Hey guys and girls! As the thread suggests im new to the sport. I was wondering if anyone had any insight on what I should be looking for with used clubs and what I should get. Although i am new, I am very interested in the sport and see myself continuing down the road. My first step was going to be going to "Play it Again Sports". Are there certain brand names I should be looking for?! Also I went to ****s sporting goods and saw a set of Golden Bear G Powers which are 179. Are these any good or should I just look for something else? I was looking to spend upwards of $200 for this set because I want to be able to get use to 1 set that I could use over the next couple of years until I get better and can up grade. Any advice would be much appreciated. Thanks in advance.

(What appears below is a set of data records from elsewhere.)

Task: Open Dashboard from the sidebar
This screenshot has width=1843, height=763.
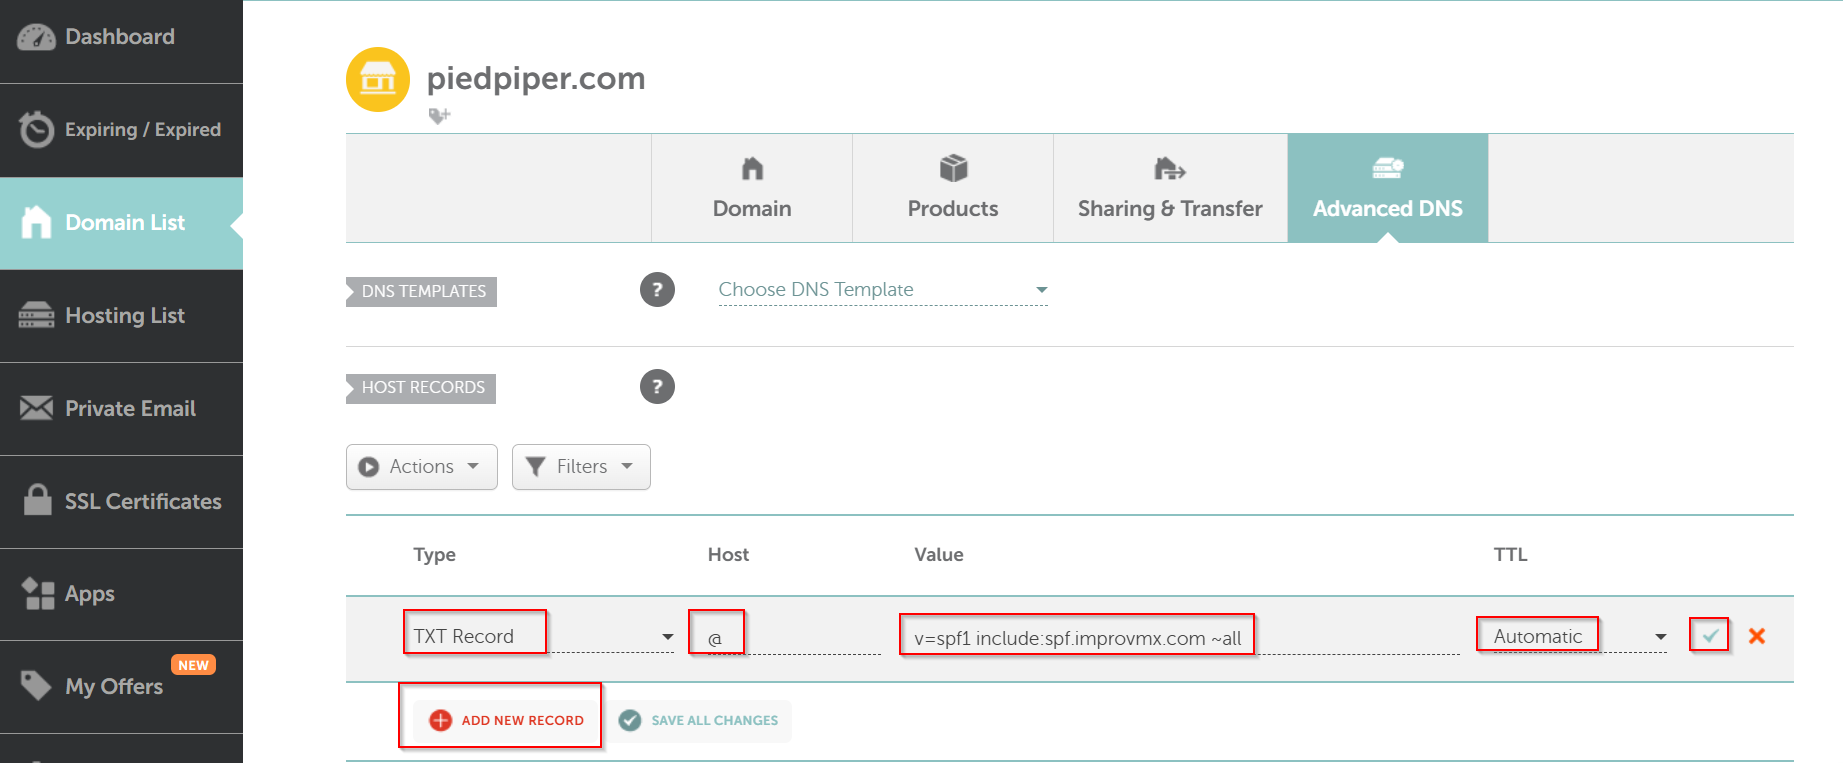Action: [x=121, y=38]
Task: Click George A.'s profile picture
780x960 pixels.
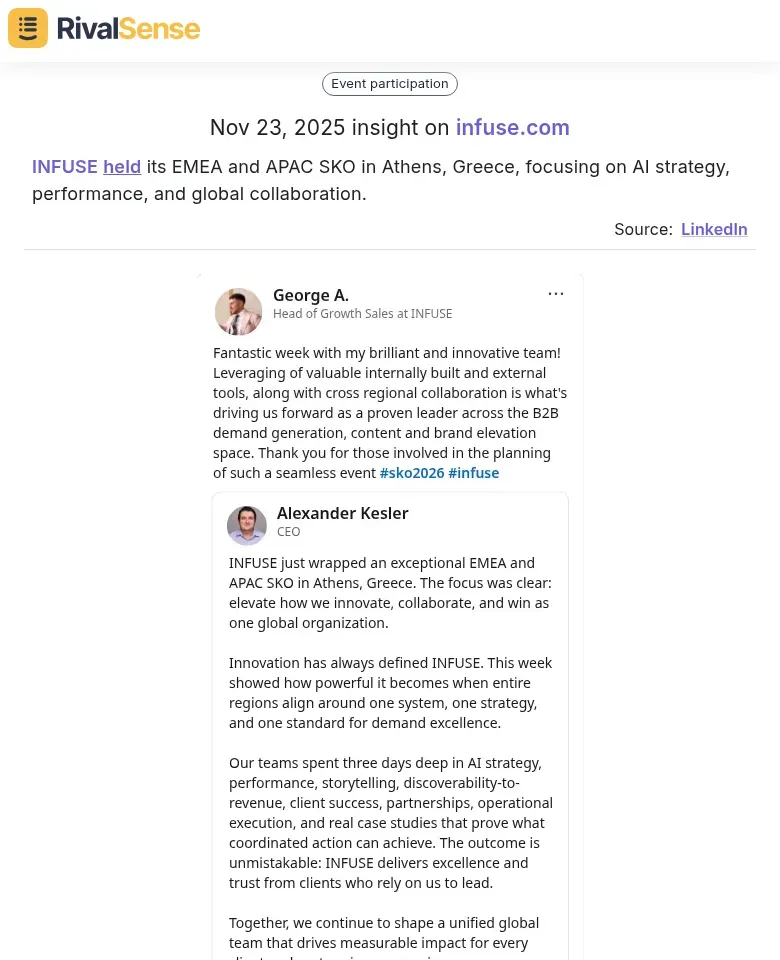Action: point(238,311)
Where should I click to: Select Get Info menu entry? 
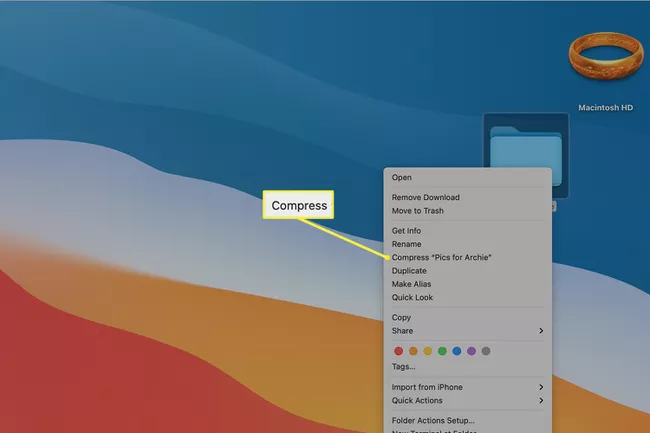click(406, 231)

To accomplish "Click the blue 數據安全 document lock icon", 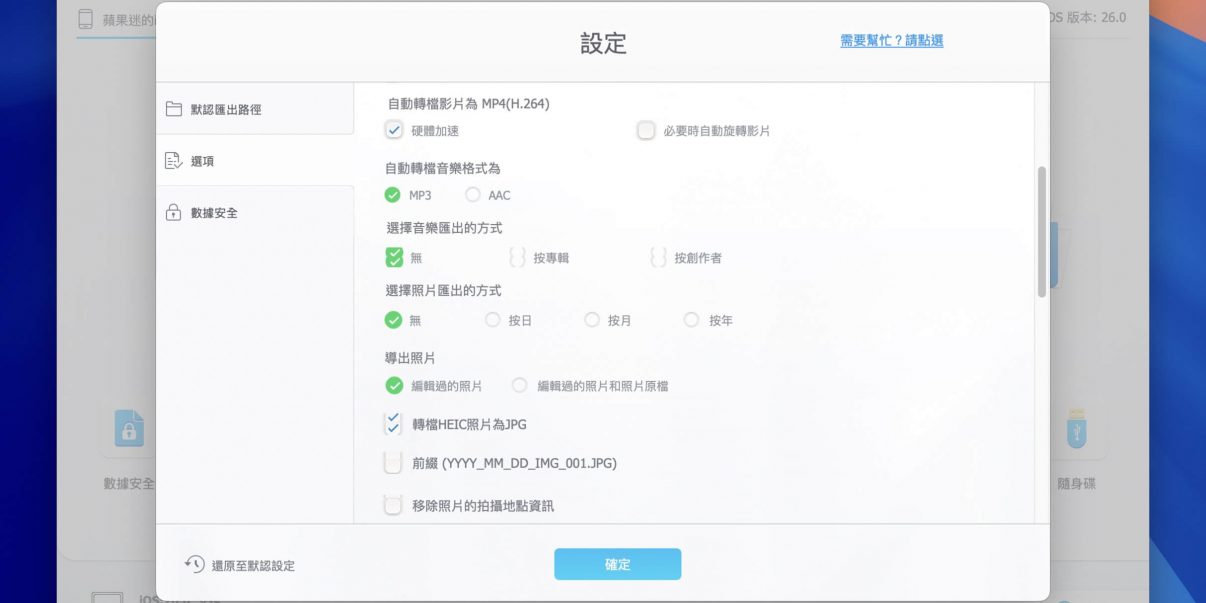I will pos(129,428).
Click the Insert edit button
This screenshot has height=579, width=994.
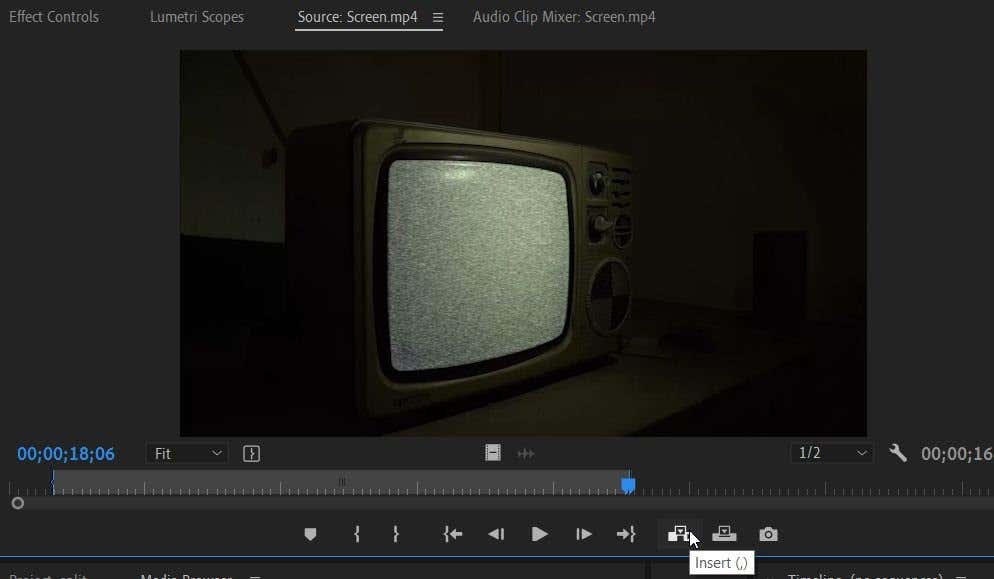(x=679, y=534)
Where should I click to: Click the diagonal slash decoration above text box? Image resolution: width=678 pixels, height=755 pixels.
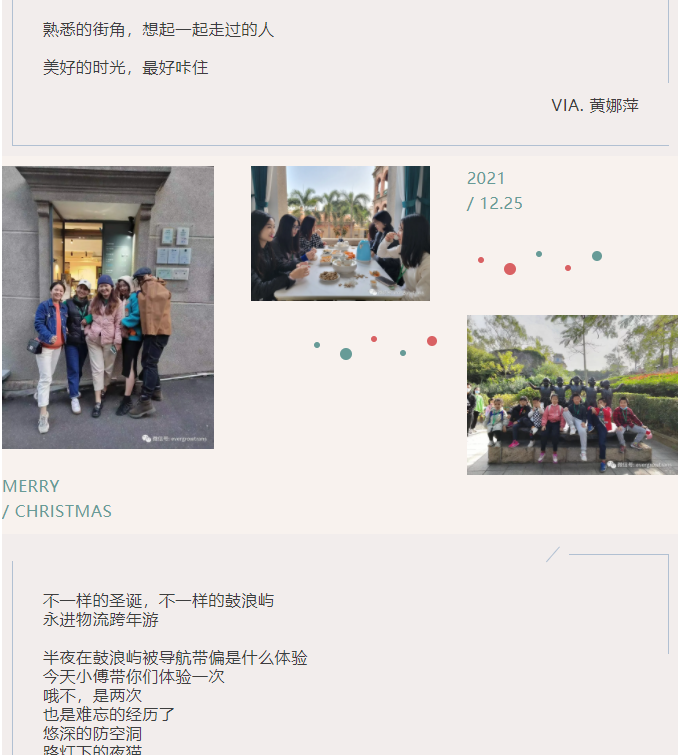(x=553, y=554)
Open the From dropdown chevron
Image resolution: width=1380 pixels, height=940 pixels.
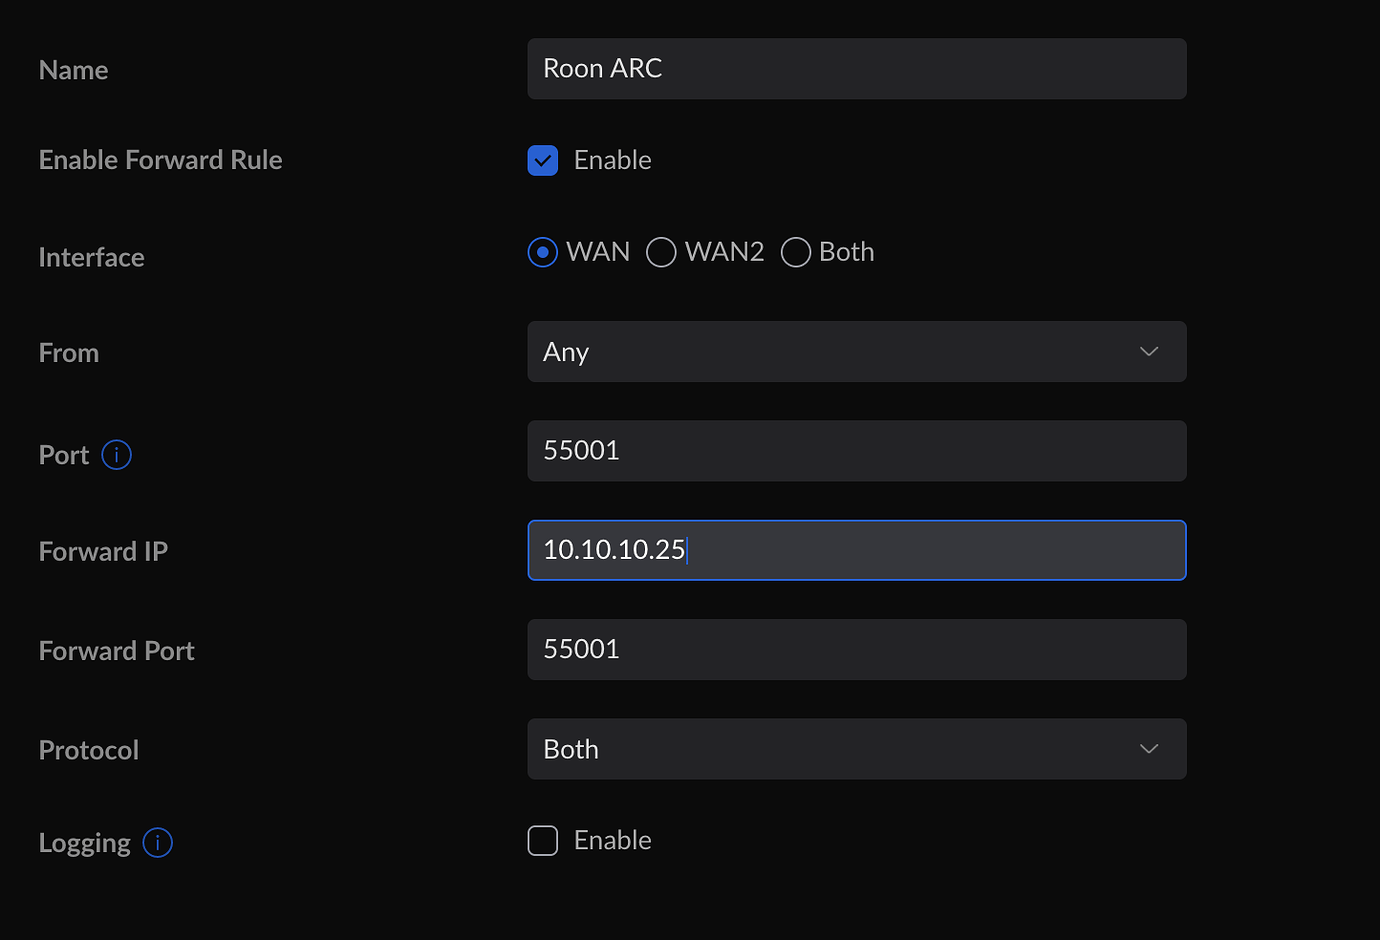click(1148, 352)
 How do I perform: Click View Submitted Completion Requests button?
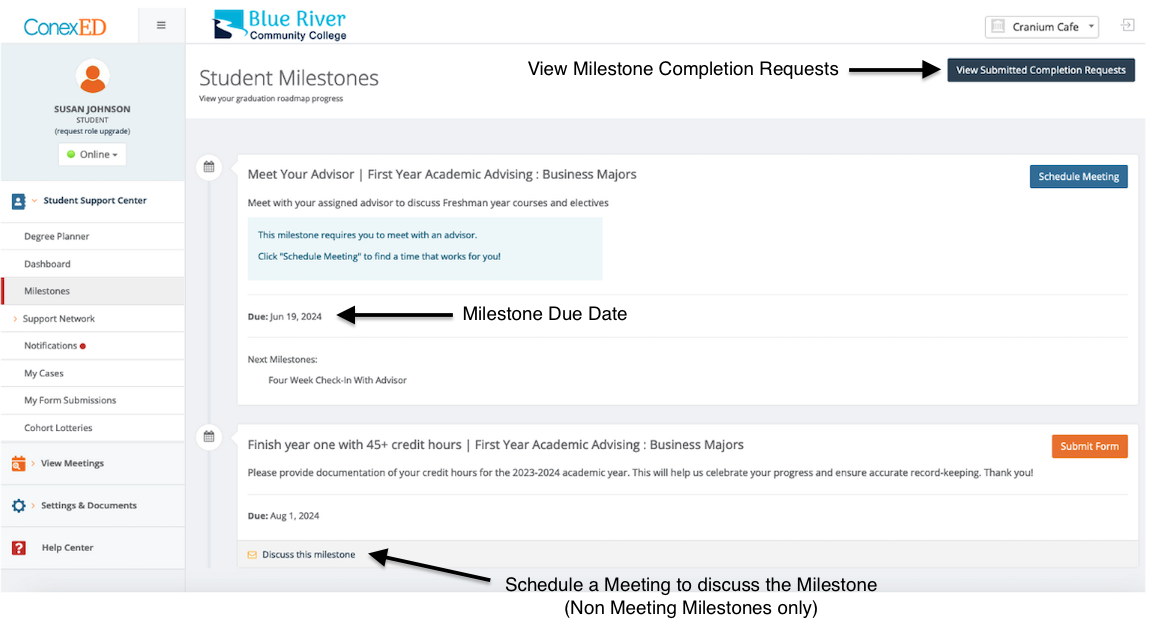(1040, 70)
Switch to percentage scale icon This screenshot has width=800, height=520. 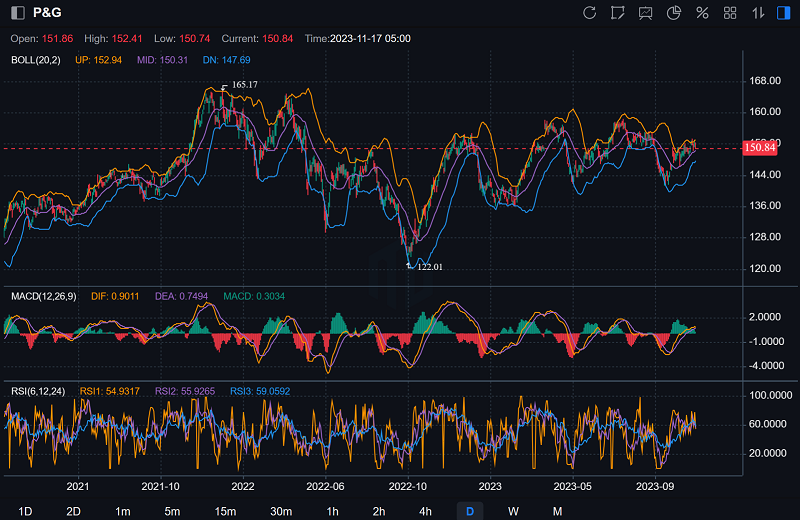tap(702, 13)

Link for Golden Bear Powers: http://www.****ssportinggoods.com/p...03.2273504&parentPage=family&searchId=2273503


----------



## 65nlovenit (Dec 8, 2006)

Top brand clubs are Callaways, Ping, TaylorMade, Cleveland and of course with the name comes the big price. A "good" starter set is Tour Edge, Wilson, Ram, Top Flite, Jazz and Founders Club. Your looking at 250 - 350, but their good quality clubs that will definitely "get you started", and give you something back if and when you sell them to upgrade. You mentioned used, thats a very good idea, if you check out the newspaper buy and sell, or on-line swap shops this time of year you should find some real bargains, maybe even in top brands. You dont have to spend a fortune to get good quality, go to one of the golf outlets and demo some of the different brands to get a feel for the clubs, then go looking in the paper or swap shop....


----------



## new2it08 (Oct 21, 2007)

Thanks 65, ill look into the other "good" clubs you mentioned...cant afford that "name" yet...lol. With Golden Bear would I be paying for a name as well since they are Jack Nicklaus' clubs or are they good as well for around $230


----------